Inside McLaren Technology Centre where F1 racers and supercars are born
Bruce McLaren's hill-climb win in 1952 kickstarted the high-tech car manufacturer.
A line-up of world-famous cars with fact sheets next to each one makes The Boulevard at McLaren Technology Centre (MTC) look a lot like a museum. But cast an eye behind the Le Mans-winning McLaren F1 and you see a workshop full of engineers working on this year's Formula One racer, complete with exposed parts which, we are told time and again, cannot be photographed under any circumstances.
IBTimes UK visited to learn about a new technology partnership between McLaren and NTT Communications, a Japanese company that will provide cloud computing services to the F1 team, plus its Advanced Technology and Automotive divisions, for the next three years. We are also here to look inside Mission Control, which you can read more about here.
Next, we were given a tour of this spectacular, Norman Foster-designed facility. The MTC lives up to everything it is renowned for − every surface is immaculately clean, every line perfectly placed and there is absolutely zero clutter.
Completed in 2003, the MTC still looks as if it has come from the future, an alien spacecraft with its own lake that has somehow landed in the otherwise mundane surroundings of Woking, Surrey.
From a blackout caused by the wind tunnel, to employing fish, here are our favourite McLaren facts and figures, as revealed during our tour − and the precious few photos we were allowed to take.
- The workshop floors use grey and white tiles so oil leaks can be located accurately (oil soaks into concrete), and dropped items like black nuts and bolts are spotted more quickly.
- The steering wheel of a Formula One car from the 2016 season has 600 functions, accessed via buttons and scroll wheels.
- A five meter-long Formula One car contains 6,000m of electrical cabling. Some is bound together using techniques learned from Nasa.
- McLaren takes 16 arctic trucks' worth of equipment to each race. But only three contain the race cars and parts; the rest are for marketing and contain items like the hospitality enclosure. Six trucks alone carry furniture.
- The team practices at least 150 pit stops each week. Cars are pushed into place and can have their four tyres changed in as little as 1.5 seconds.
- The pit crew are contractually obliged to use the company gym three times each week. During the Grand Prix season they work from 6am to midnight for the four days of each of the 21 race weekends.
- McLaren once had to commission a batch of floppy disks to be made, because there was no other way to get data off the computer of a Formula One car from 1989.
- Unlike other teams, McLaren does not sell its race cars. It has a collection of 600 at a secret facility in Surrey called Unit Two.

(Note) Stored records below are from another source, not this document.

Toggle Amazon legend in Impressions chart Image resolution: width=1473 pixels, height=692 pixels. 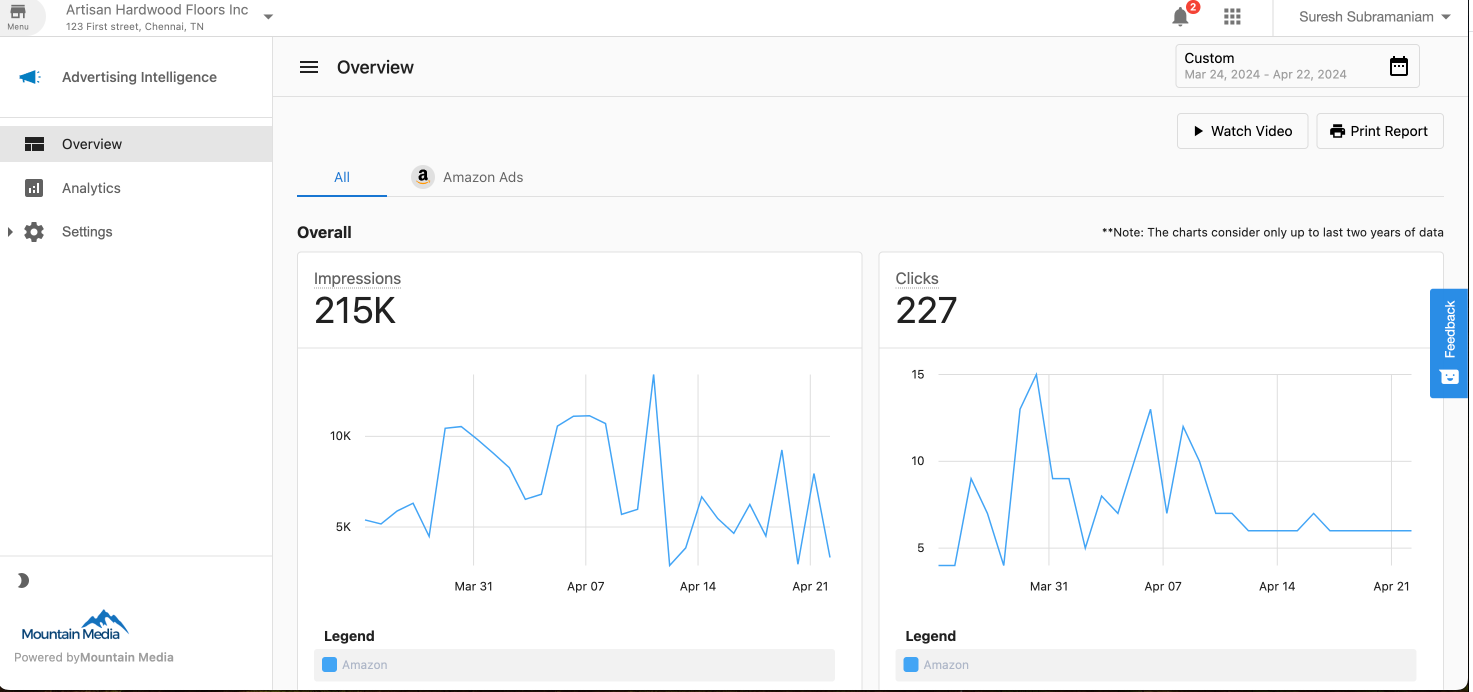(x=356, y=665)
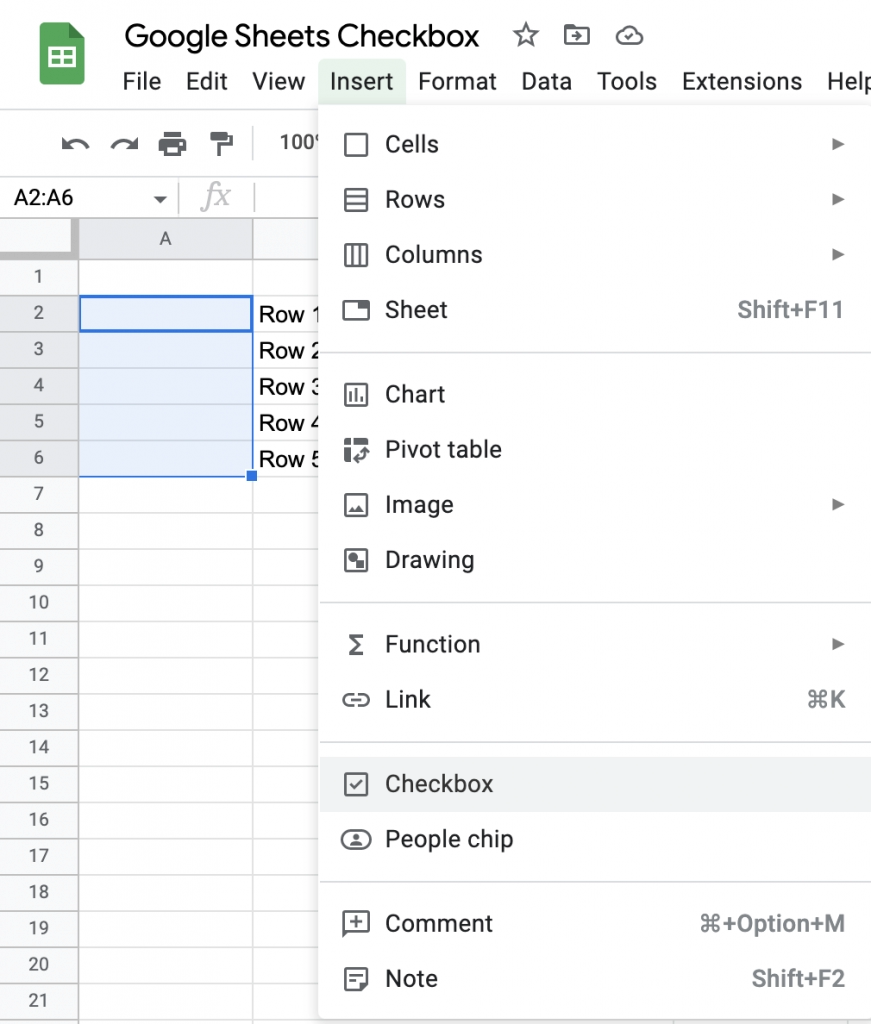Insert a People chip
Viewport: 871px width, 1024px height.
click(x=448, y=839)
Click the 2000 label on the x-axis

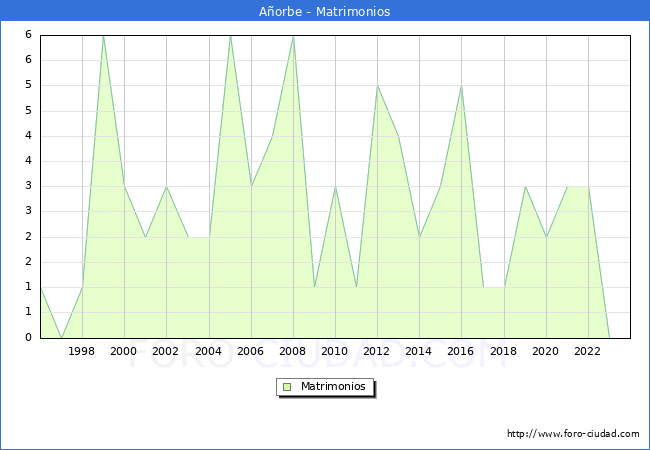point(124,351)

- Cars on display at the MTC include race-winners driven by Ayrton Senna, Alain Prost, Lewis Hamilton and Jenson Button. There is also the McLaren F1 that won Le Mans in 1995 and its road-going sibling, the F1 LM, which is said to be worth over £20m.
- In 1998, when the MTC's wind tunnel was switched on for the first time, it caused a power cut across Woking. This was soon fixed and the tunnel hasn't been fully switched off since.
- You can tell when the tunnel is being used because water from the lake next door flows down into it, having been used to cool the tunnel and its massive six meter-wide, 12-spoke fan.
- The wind tunnel, which can produce gusts of 150mph, was used to design equipment for Great Britain's cycling, rowing and sailing teams who competed at the 2012 London Olympics. The wind tunnel has 30 gold medals attributed to it.
- McLaren employs 3,000 people from the local area.
- It also counts grass carp swimming in the lake as employees. They eat debris brought into the lake by water used to cool the wind tunnel. Being over 20C, the water temperature is perfect for them and they have grown to be much larger than average.
- At the production facility next door, McLaren Automotive builds 4,000 road cars per year, around half that of Ferrari. Every McLaren is built to order.
- The MTC is home to 647 trophies, stored in glass cabinets that span the length of a corridor that employees must walk through to get to the staff restaurant. Reminding them of past glory every time they walk by was an entirely deliberate move by the architects, our guide said. "Nothing is here by fluke," he says of MTC's design.
- Drivers cannot keep the trophies they win at F1 races. Instead, McLaren keeps them and offers to sell the driver a replica.
- Among the hundreds of trophies sits one given to company founder Bruce McLaren. Aged 15, McLaren won a 1952 hill-climb event in his native New Zealand using his father's Austen 7. On the back of the trophy sits an etching of a Formula One car.
- McLaren technology is also used away from the road and race track. A system to land planes at Heathrow Airport uses technology from McLaren. A relative of this system is used by the F1 team to plot where cars are on a race circuit and how far apart they are from each other.